To enable ECS Cluster Auto Scaling, you will need to create a new ECS resource type called a Capacity Provider. A Capacity Provider can be associated with an EC2 Auto Scaling Group (ASG). When you associate an ECS Capacity Provider with an ASG and add the Capacity Provider to an ECS cluster, the cluster can now scale your ASG automatically by using two new features of ECS:

Managed scaling, with an automatically-created scaling policy on your ASG, and a new scaling metric (Capacity Provider Reservation) that the scaling policy uses; and
Managed instance termination protection, which enables container-aware termination of instances in the ASG when scale-in happens.

These new features will give customers greater control of when and how Amazon Elastic Container Service (Amazon ECS) clusters scale-in and scale-out.

Capacity Provider Reservation
The new metric, called capacity provider reservation, measures the total percentage of cluster resources needed by all Amazon ECS workloads in the cluster, including existing workloads, new workloads, and changes in workload size. This metric enables the scaling policy to scale out quicker and more reliably than it could when using CPU or memory reservation metrics. Customers can also use this metric to reserve spare capacity in their clusters. Reserving spare capacity allows customers to run more containers immediately if needed, without waiting for new instances to start.

Managed Instance Termination Protection
With instance termination protection, Amazon ECS controls which instances the scaling policy is allowed to terminate on scale-in, to minimize disruptions of running containers. These improvements help customers achieve lower operational costs and higher availability of their container workloads running on Amazon ECS.

How This Help Customers
Customers running scalable container workloads on Amazon ECS often use metric-based scaling policies to automatically scale their Amazon ECS clusters. These scaling policies use generic metrics such as average cluster CPU and memory reservation percentages to determine when the policy should add or remove cluster instances.

Clusters running a single workload, or workloads that scale-out slowly, often work well with such policies.
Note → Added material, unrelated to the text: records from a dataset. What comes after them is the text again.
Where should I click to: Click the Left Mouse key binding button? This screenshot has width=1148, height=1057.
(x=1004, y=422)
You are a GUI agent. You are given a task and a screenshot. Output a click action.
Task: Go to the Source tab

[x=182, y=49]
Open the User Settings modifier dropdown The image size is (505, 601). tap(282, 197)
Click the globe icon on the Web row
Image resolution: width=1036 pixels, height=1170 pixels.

However, customers running multiple workloads in the same cluster, or workloads that scale-out rapidly, are more likely to experience problems with cluster scaling. Ideally, increases in workload size that cannot be accommodated by the current cluster should trigger the policy to scale the cluster out to a larger size.
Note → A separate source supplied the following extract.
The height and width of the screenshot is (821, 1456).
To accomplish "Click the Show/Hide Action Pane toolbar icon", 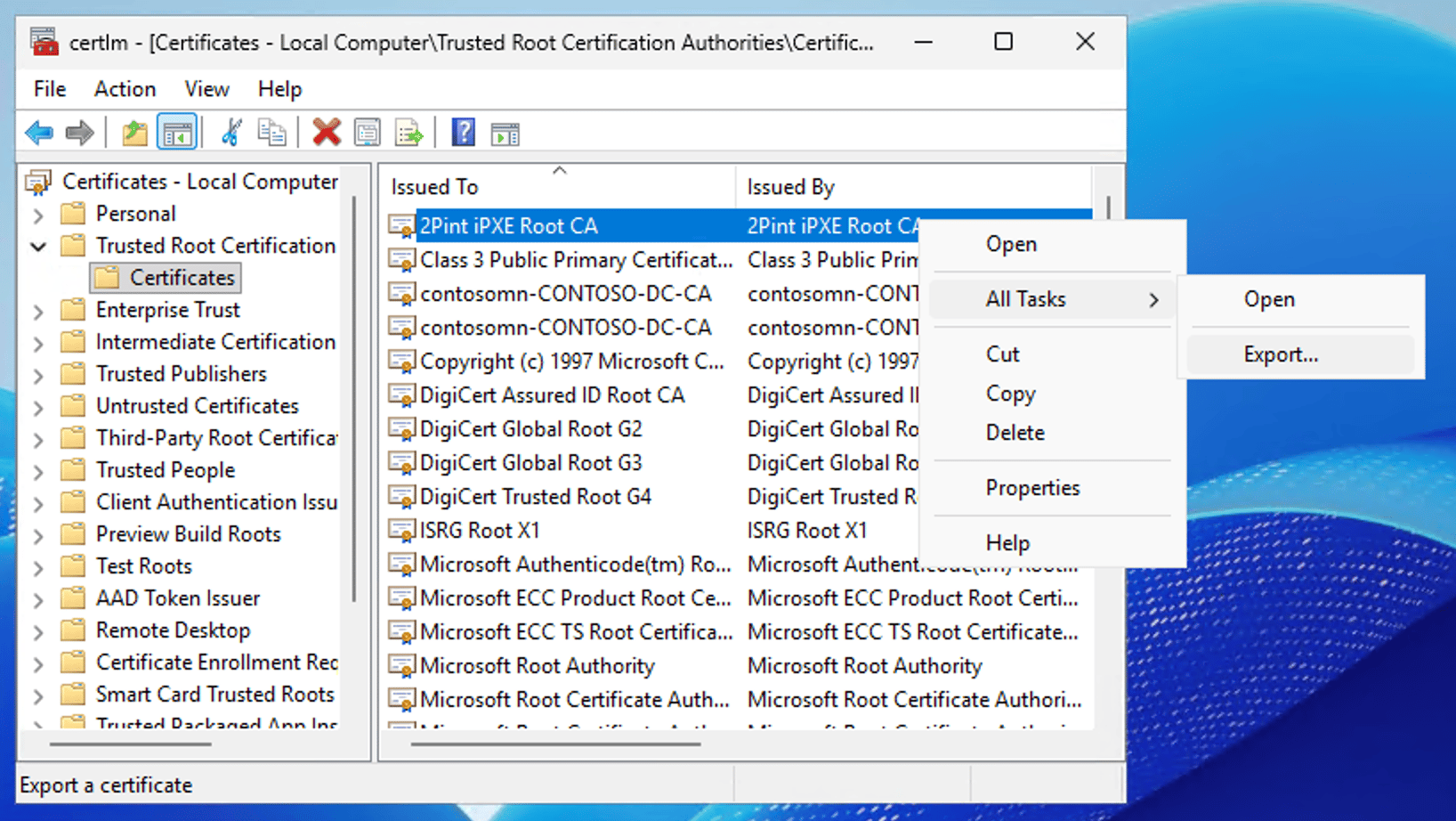I will [x=505, y=134].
Because the existing metrics are not container-specific and account only for resources already in use, this may happen slowly or be unreliable. Furthermore, because the scaling policy does not know where containers are running in the cluster, it can unnecessarily terminate containers when scaling in. These issues can reduce the availability of container workloads. Mitigations such as over-provisioning, custom tooling, or manual intervention often impose high operational costs.

Enough Talk, Let’s Scale
To understand these new features more clearly, I think it’s helpful to work through an example.

Amazon ECS Cluster Auto Scaling can be set up and configured using the AWS Management Console, AWS CLI, or Amazon ECS API. I’m going to open up my terminal and create a cluster.

Firstly, I create two files. The first file is called demo-launchconfig.json and defines the instance configuration for the Amazon Elastic Compute Cloud (Amazon EC2) instances that will make up my auto scaling group.

{
    "LaunchConfigurationName": "demo-launchconfig",
    "ImageId": "ami-01f07b3fa86406c96",
    "SecurityGroups": [
        "sg-0fa5be8c3749f3aa0"
    ],
    "InstanceType": "t2.micro",
    "BlockDeviceMappings": [
        {
            "DeviceName": "/dev/xvdcz",
            "Ebs": {
                "VolumeSize": 22,
                "VolumeType": "gp2",
                "DeleteOnTermination": true,
                "Encrypted": true
                }
        }
    ],
    "InstanceMonitoring": {
        "Enabled": false
    },
    "IamInstanceProfile": "arn:aws:iam::365489315573:role/ecsInstanceRole",
    "AssociatePublicIpAddress": true
}

The second file is demo-userdata.txt, and it contains the user data that will be added to each EC2 instance. The ECS_CLUSTER name included in the file must be the same as the name of the cluster we are going to create. In my case, the name is demo-news-blog-scale.

#!/bin/bash
echo ECS_CLUSTER=demo-news-blog-scale >> /etc/ecs/ecs.config

Using the create-launch-configuration command, I pass the two files I created as inputs, this will create the launch configuration that I will use in my auto scaling group.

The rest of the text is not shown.